United's home form proved vital to their early season success as they lost only one of their first eleven fixtures at Warden Street and an impressive one goal victory over Linfield thanks to a Phillip Knell goal and also a score draw with early pace-setters Glentoran; ensured their place within the top-four. Ballymena ended the year in style with a Boxing Day victory over the old rivals, Coleraine, thanks to a Dessie Loughery strike.
In the early season Gold Cup competition, United finished top of their group which included Coleraine and Cliftonville and earned a quarter-final against Portadown at Shamrock Park in which Ballymena disappointingly lost to a struggling Portadown side.
Inconsistency proved to be Ballymena's main flaw in the run up to the New Year as for every good result there was a slip-up not far away as the push began for a European place for the first time in ten years with United four points off third place at the turn of the year.
Any sort of League form went out the window as 1999 approached as the team could barely buy a win in the League and also suffered the misfortunate of being dumped out of both the County Antrim Shield and the League Cup at the first hurdles by the Belfast 'Big Two'.
United saved arguably their best performance of the season for the visit of David Jeffrey's Linfield side in February as they ran out convincing 4-2 winners; effectively ending the Windsor Blues' lingering title challenge. The highlight of the afternoon was a stunning strike from long-serving defender Mark Carlisle, only his second goal for the Skies in nearly 300 appearances.
Attentions turned to the Irish Cup for a change in fortunes, as Fraser's side managed to overcome the first three rounds against First Division opposition to make it to the semi-final stage for the first time since 1992. Larne, Ballyclare Comrades and Distillery all fell by the wayside as United faced up against struggling Portadown at the Oval in the last-four stage. However, a pathetic showing by the Braidmen gifted the Ports a 2-0 victory and a place in the showpiece final against Cliftonville.
As if losing the semi-final without a fight wasn't bad enough - in the run up to the final it turned out that Cliftonville had fielded the ineligible Simon Gribben in the competition and were kicked out of the competition. The final was postponed and the Irish Cup, the prize money and the place in Europe was handed to Portadown without a ball being kicked, just to rub salt into Ballymena wounds.

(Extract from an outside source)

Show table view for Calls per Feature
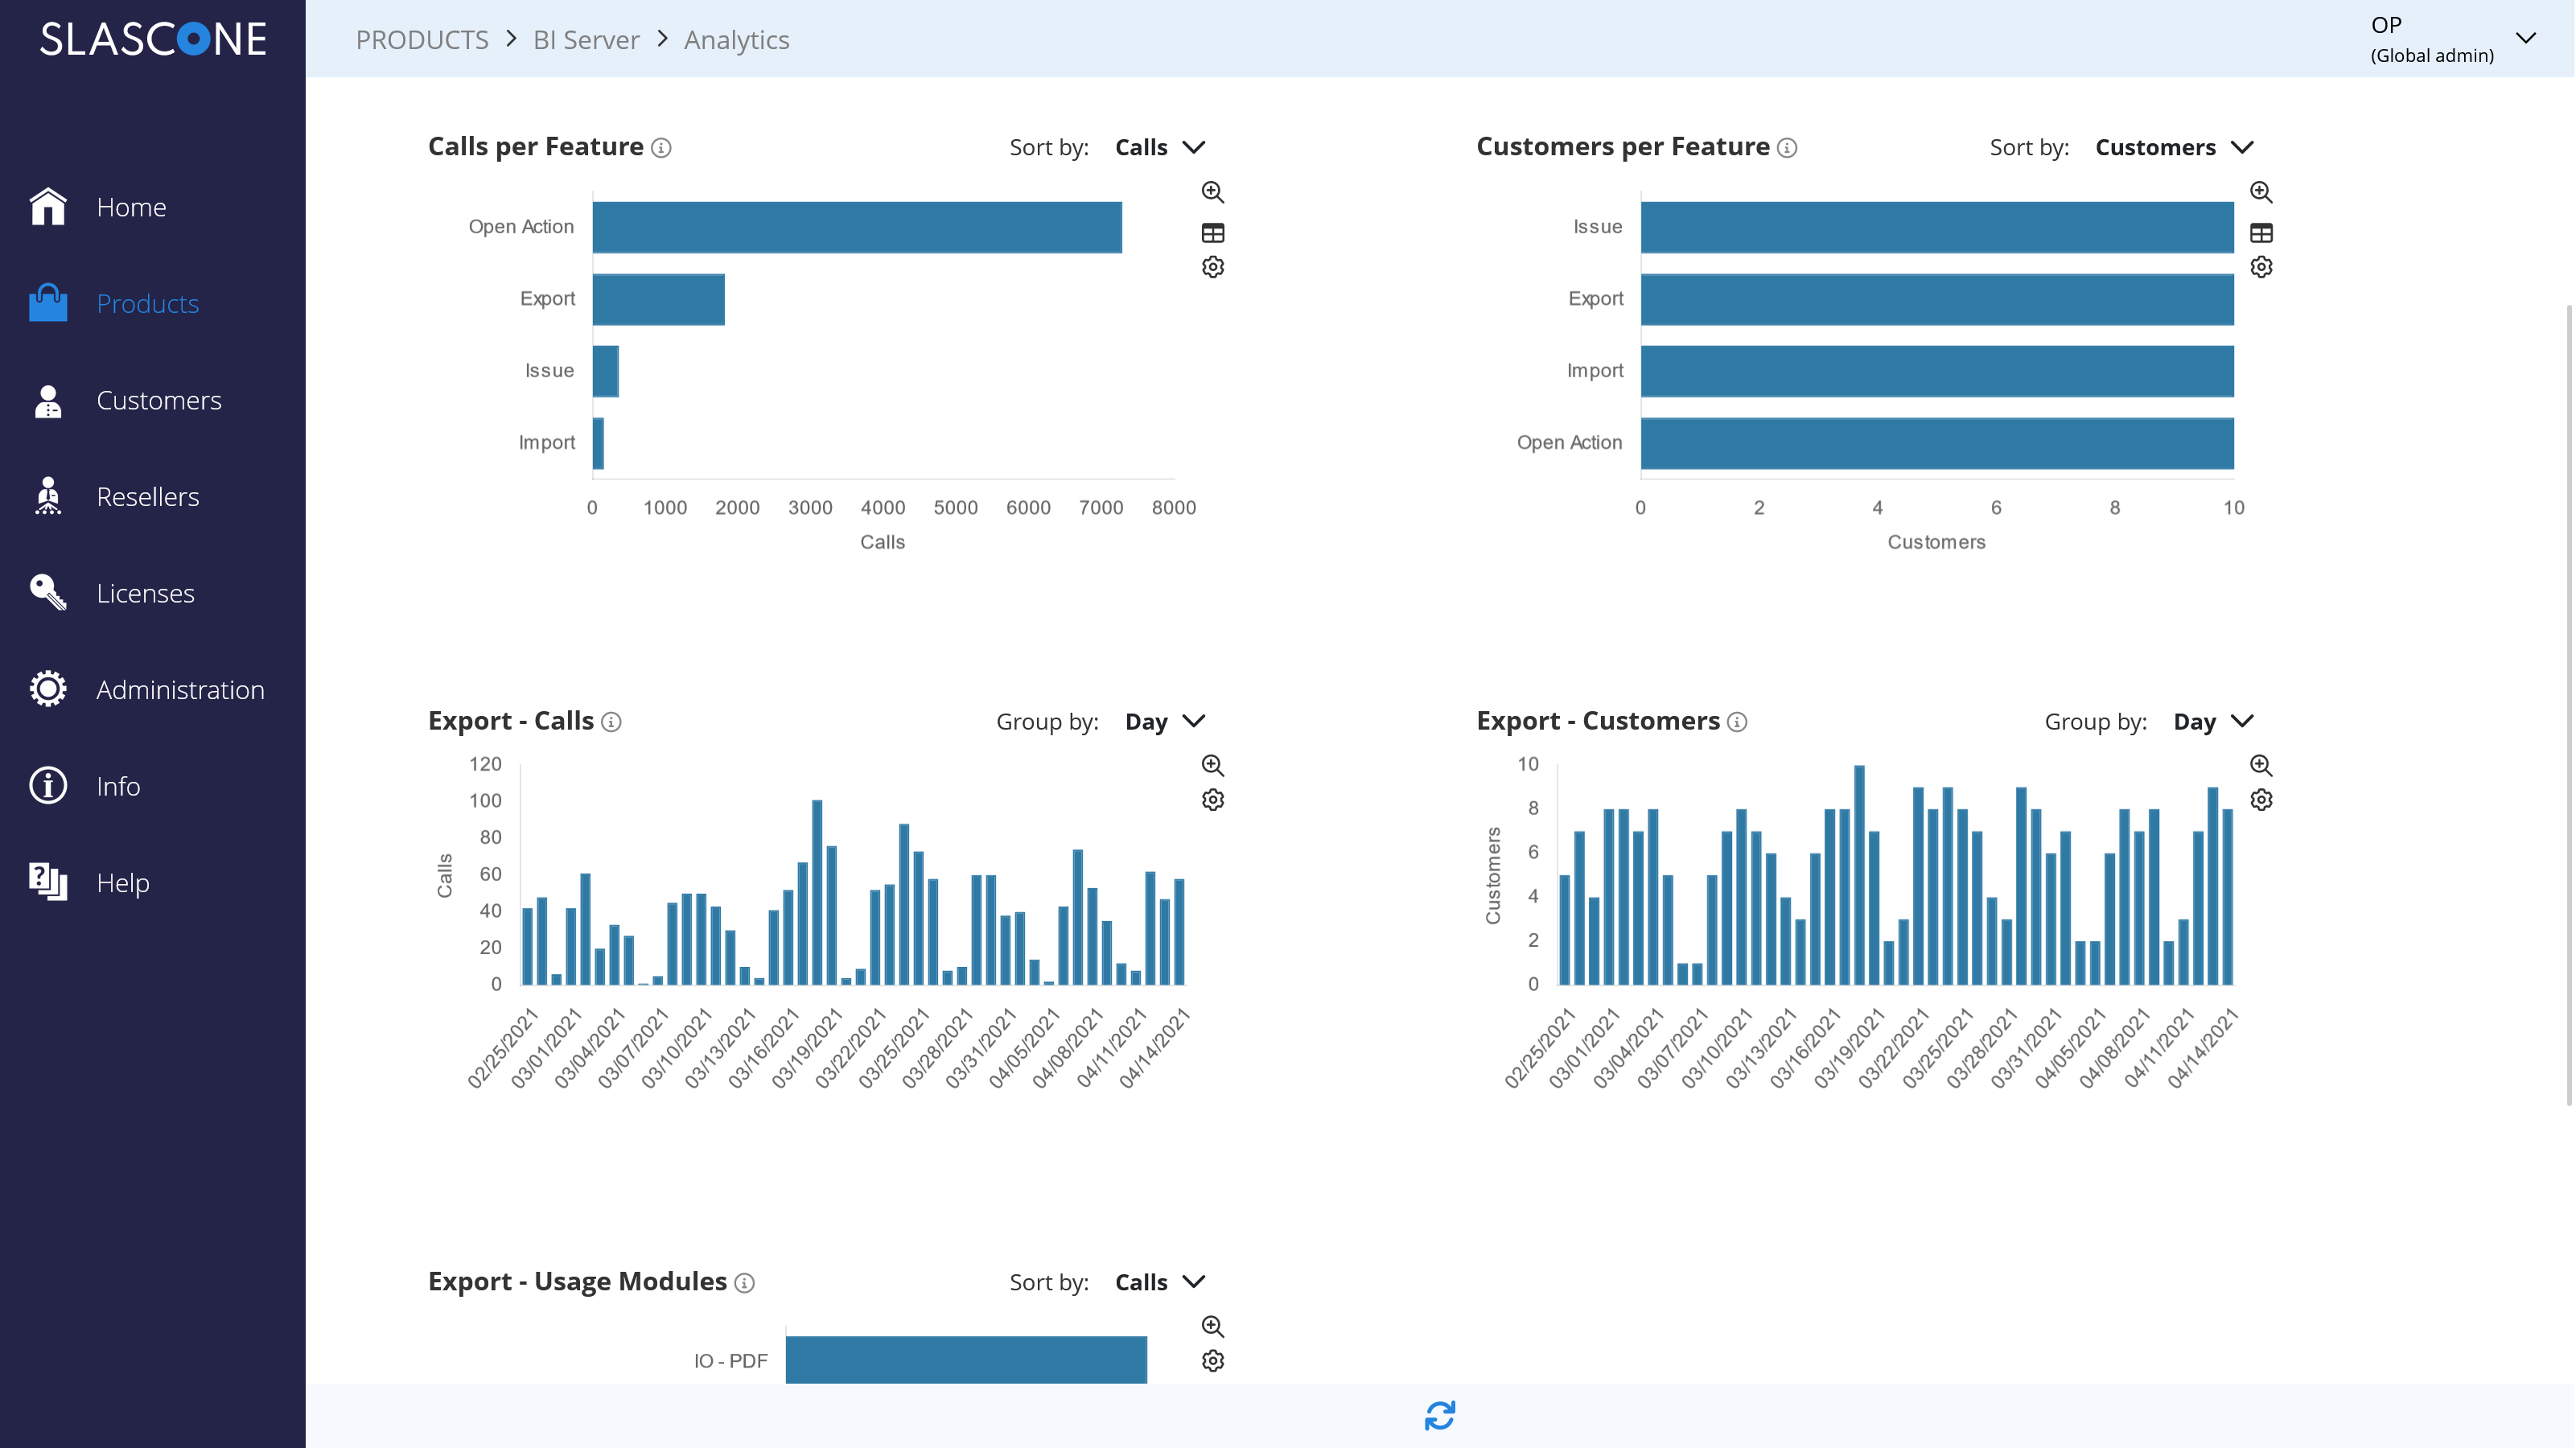This screenshot has height=1448, width=2576. pos(1212,233)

In the closing months of the season fans-favourite Dessie Loughery, who had celebrated his testimonial a year previously, announced that he was to quit the Showgrounds after 11 years citing travelling as the major factor in his decision to leave. His finale was unceremonious as he was dropped for the Irish News Cup final after 'showboating' in his Showgrounds farewell and was not to be seen again.
The Premier League campaign ended poorly as United finished a disappointing sixth in the table and hours after the final league game of the season - which also seen Glentoran crowned Gibson Cup winners after a 6-3 victory - Alan Fraser was sacked as manager.

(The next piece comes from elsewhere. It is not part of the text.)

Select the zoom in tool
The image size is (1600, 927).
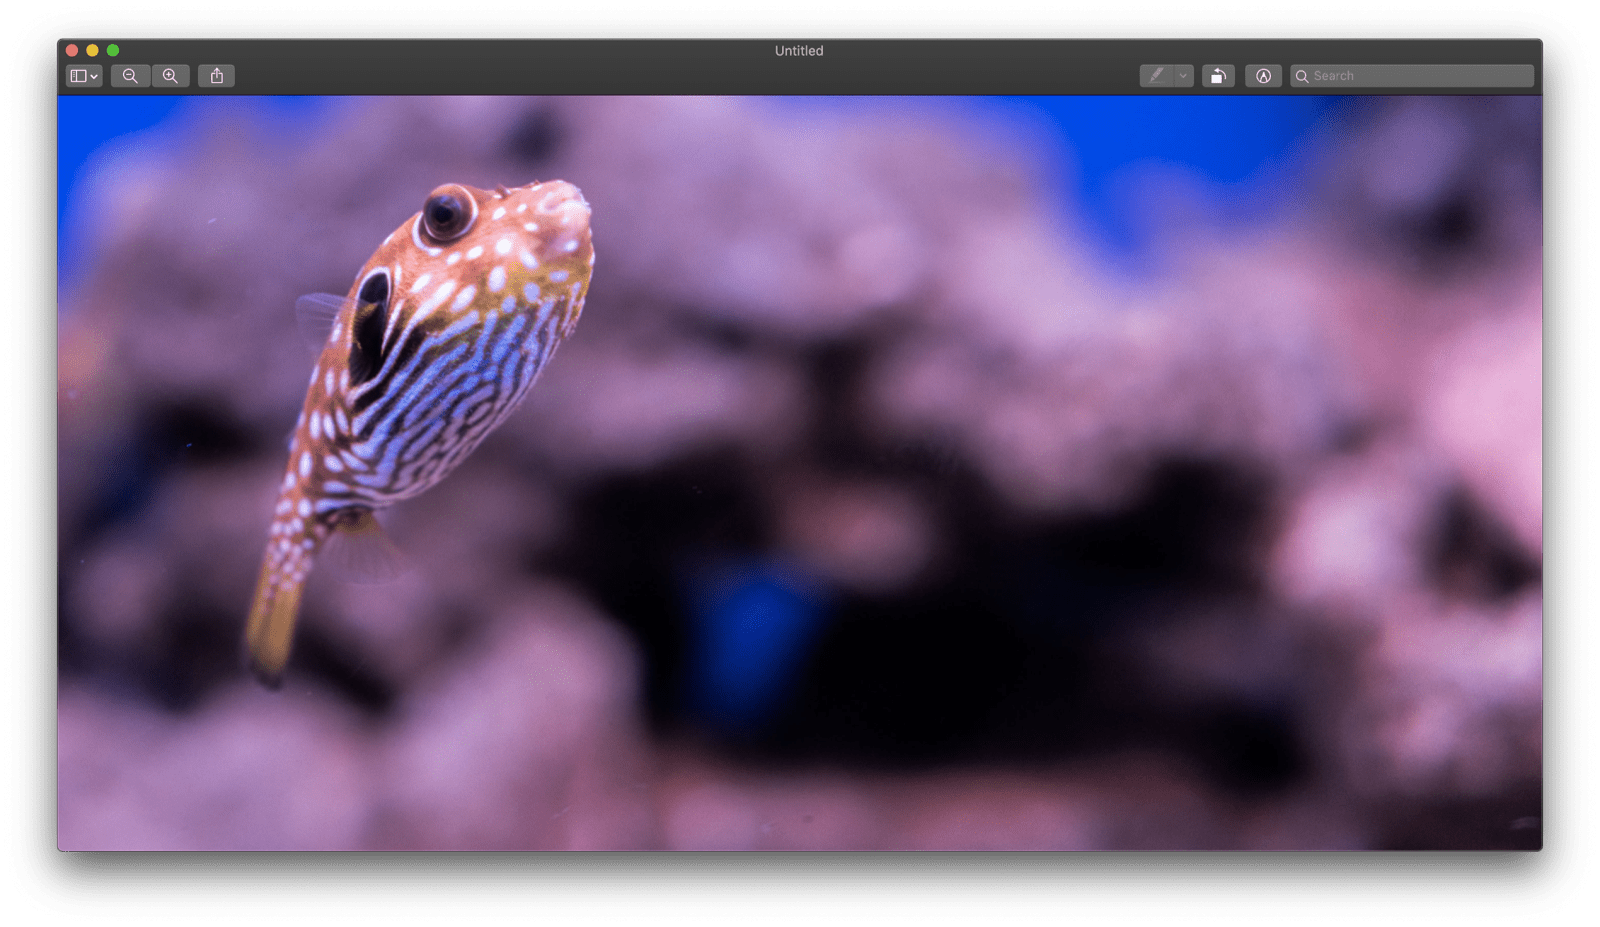(x=170, y=75)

However, the season wasn't over yet as Ballymena United still had the small matter of the Irish News Cup final against Finn Harps. Shay Hamill took caretaker charge of the team as a young United side lost 2-0 to ex-United favourite Johnny Speak's Finn Harps side at Ballybofey in what turned out to be the final year of the North-West cross-border competition, which was scrapped soon after.
It turned out to be a season of massive anti-climax for Ballymena supporters, but the search began for a new manager at Warden Street and a new era awaited.